▶ [PROBLEM]:
Rewrite the data below, substituting "screen capture" for every "screenshot" and keeping everything else the same. Leave the pictures out of your answer.

▶ [INFORMATION GIVEN]:
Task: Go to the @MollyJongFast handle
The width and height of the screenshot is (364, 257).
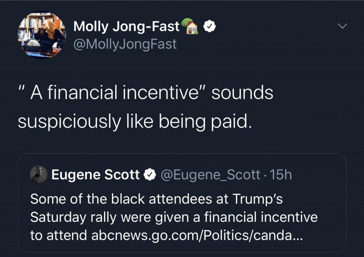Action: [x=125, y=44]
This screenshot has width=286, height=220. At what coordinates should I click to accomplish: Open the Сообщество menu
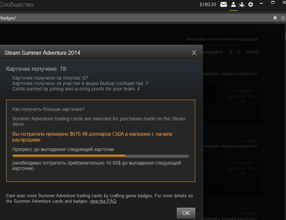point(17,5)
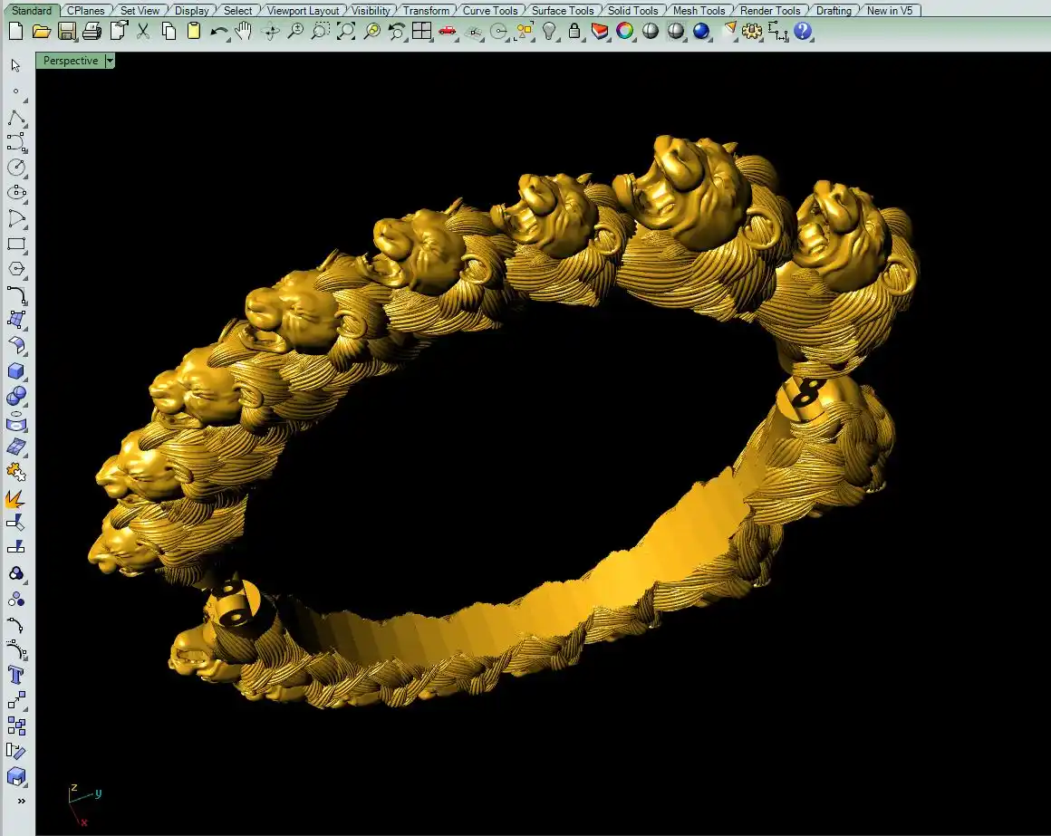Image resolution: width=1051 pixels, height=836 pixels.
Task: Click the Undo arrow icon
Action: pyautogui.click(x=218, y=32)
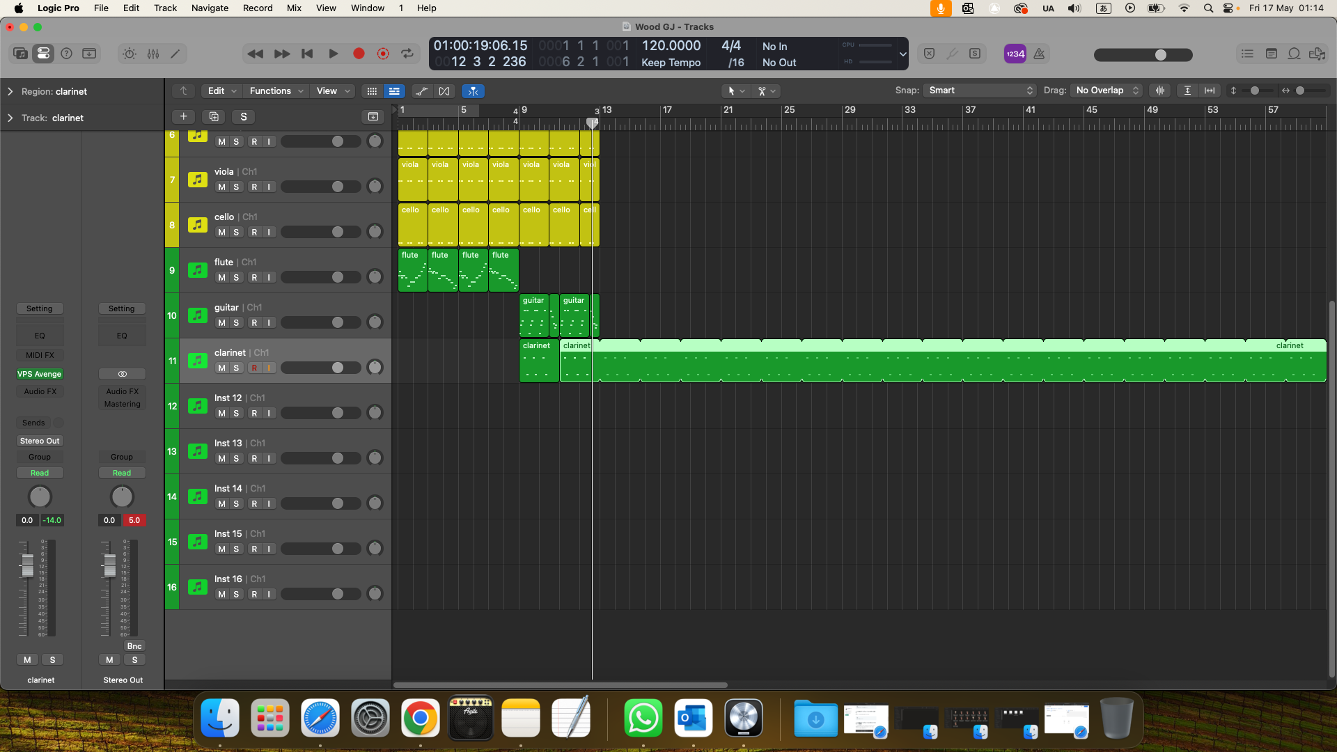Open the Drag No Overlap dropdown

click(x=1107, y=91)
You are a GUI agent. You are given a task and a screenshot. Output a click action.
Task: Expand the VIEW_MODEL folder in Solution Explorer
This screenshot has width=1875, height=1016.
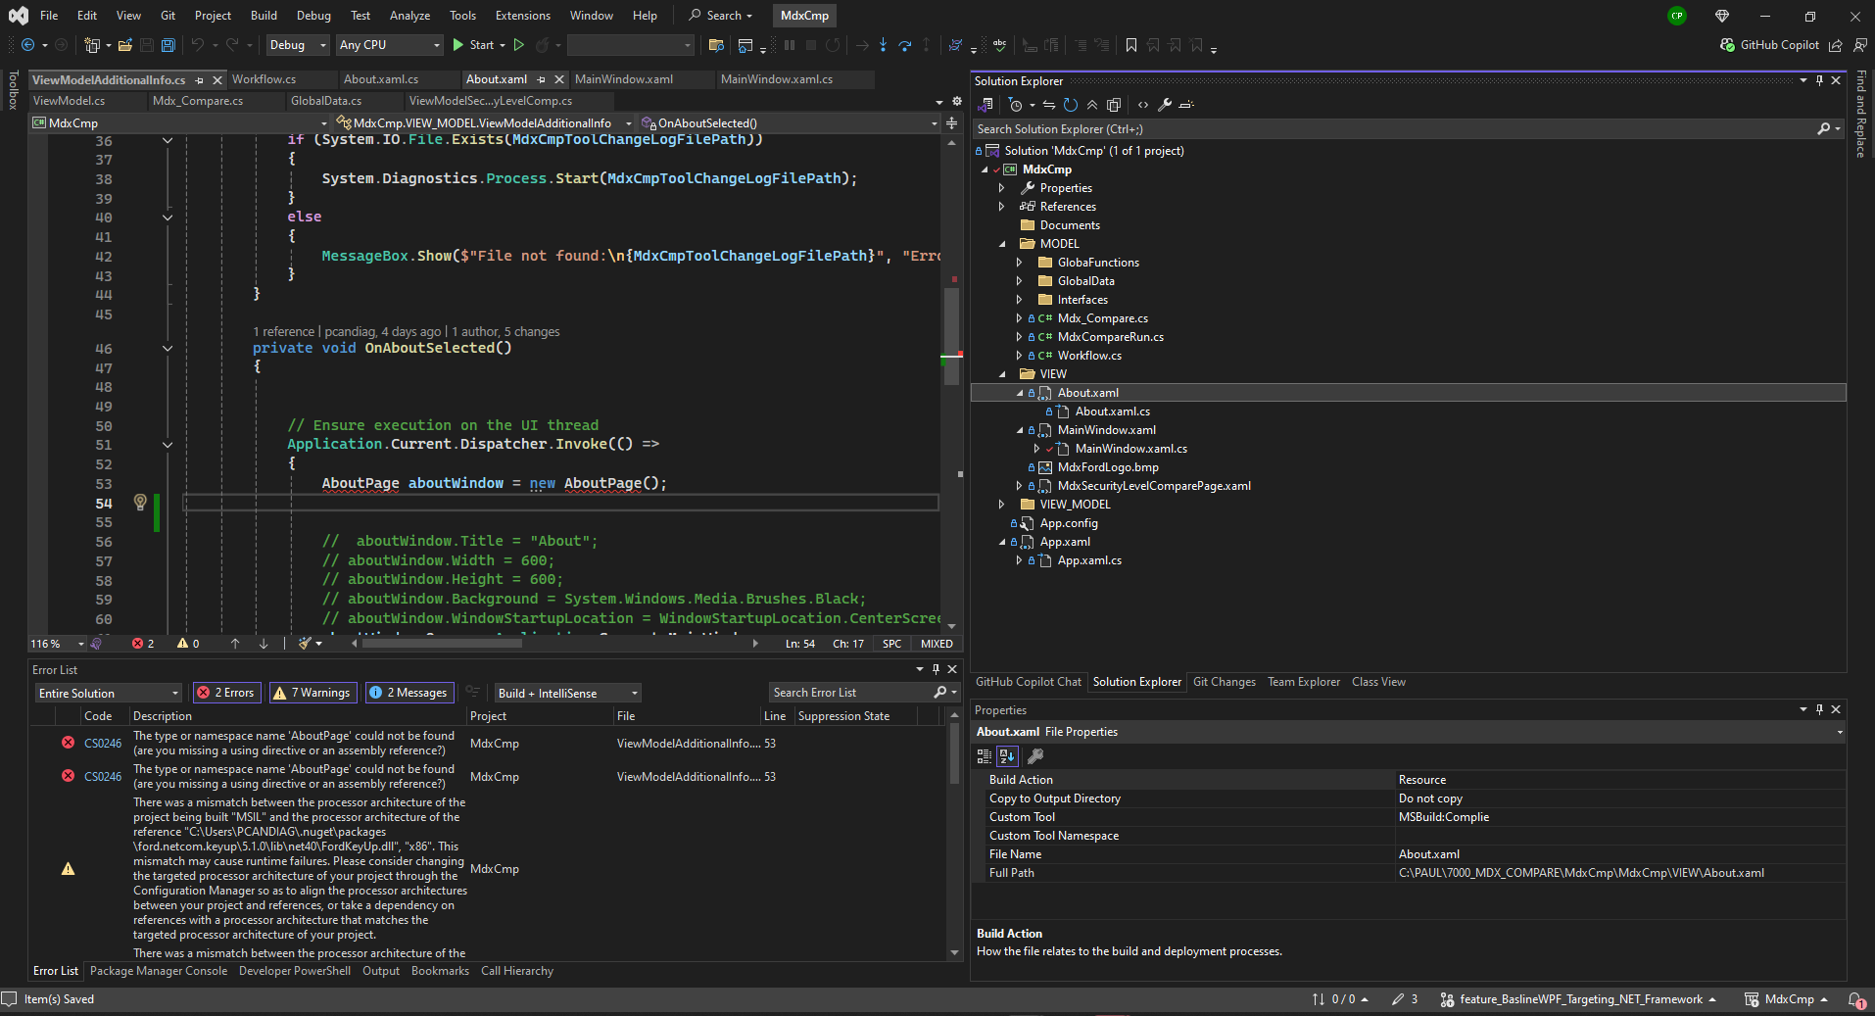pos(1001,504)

▶ [ANSWER TO THE EXERCISE]:
Task: Go to the @MollyJongFast handle
The width and height of the screen capture is (364, 257).
Action: [x=125, y=44]
This screen capture has width=286, height=220. At what coordinates should I click to accomplish: Open the Сообщество menu
point(17,5)
Image resolution: width=1051 pixels, height=836 pixels.
Task: Click the Undo arrow icon
Action: pyautogui.click(x=218, y=32)
Open the Drag No Overlap dropdown

click(x=1107, y=91)
You are a GUI agent. You are given a task and a screen capture. Output a click action.
Task: Expand the VIEW_MODEL folder in Solution Explorer
This screen capture has width=1875, height=1016.
pos(1001,504)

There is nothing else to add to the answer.